[[ SUPPLIED PASSAGE, beginning ]]

The director of Portugal’s Public Security Police (the PSP) has admitted the involvement of a police officer in the neo-Nazi group Movimento Armilar Lusitano (MAL) is “serious and exceptional”, pledging full cooperation with the justice authorities.
“Even a single case is serious; even a single allegation is serious – I do not wish to downplay this,” Carrilho told journalists on the sidelines of the seminar organised by the PSP entitled “Road Safety: Preventive Awareness and its Impact on Accident Rates”.
Carrilho was questioned over the public prosecutor’s office indictment, made public yesterday, in which nine official suspects – one of whom is a PSP officer who was serving with Lisbon Municipal Police – are charged in the case relating to MAL (Movimento Armilar Lusitano) with terrorist offences, accused of plotting attacks on political targets, parties, journalists and academics.
The neo-Nazi group, allegedly led by a PSP police chief, stands accused of various offences and, according to the public prosecutor’s office’s indictment cited in various media outlets, is alleged to have gone as far as to plan an attack on the Lisbon residence of the prime minister, Luís Montenegro.
“These are exceptional cases and at this stage we must allow the justice system to take its course,” said Carrilho today.
“Every time there is a case, every time an allegation of misconduct arises, we report it, we investigate it – provided we are granted the necessary powers from a criminal law perspective – so that public trust in our institution, the Public Security Police, remains as it is,” said Luís Carrilho, emphasising that he would have preferred “this case not to have happened”.

[[ SUPPLIED PASSAGE, end ]]
[[ RECORDED DATA, beginning ]]

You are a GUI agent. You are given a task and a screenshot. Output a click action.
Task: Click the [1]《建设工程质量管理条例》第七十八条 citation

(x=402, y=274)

[[ RECORDED DATA, end ]]

» PROBLEMS TO SOLVE:
- 1) In the report on the PSP director's remarks, what is the neo-Nazi group alleged to have planned to attack?
- 2) Pick up the report on the PSP director's remarks after its last sentence and carry it forward.
The listing comes from a separate source.

» ANSWERS PER TASK:
- 1) The Lisbon residence of the prime minister, Luís Montenegro.

- 2)
The director of the PSP also noted that it is “important for institutions to be trustworthy, and the PSP is highly trusted”, stressing that “cases and allegations of unlawful conduct must be investigated”.
“The key difference between a country with a democratic police force and one with a non-democratic police force is that, in a non-democratic country or in a police force that is not like ours – with its 159 years of history – such cases are, as the saying goes, swept under the carpet. We do not do that,” he said.
The prosecution also alleges offences of “terrorist offences relating to the manufacture and possession of weapons, ammunition and explosives; the acquisition, receipt and training for terrorist activities; recruitment and solicitation to join a terrorist group; incitement to commit terrorist offences; the financing of terrorism; arms trafficking and brokering; possession of a prohibited weapon; and unlawful access to and abuse of power” .
According to the public prosecutor’s office, the defendants attempted for years to “gather human, material, financial and logistical resources for future actions against these targets and against the Portuguese State, using weapons”, but the actions never materialised because the defendants believed they did not yet have the necessary resources or because “the time for such actions had not yet come”.
In addition to recruitment, training and logistical preparation, the investigation also concerns the manufacture of weapons and components using 3D printing, including “ghost weapons”, that is, weapons produced without serial numbers and therefore untraceable.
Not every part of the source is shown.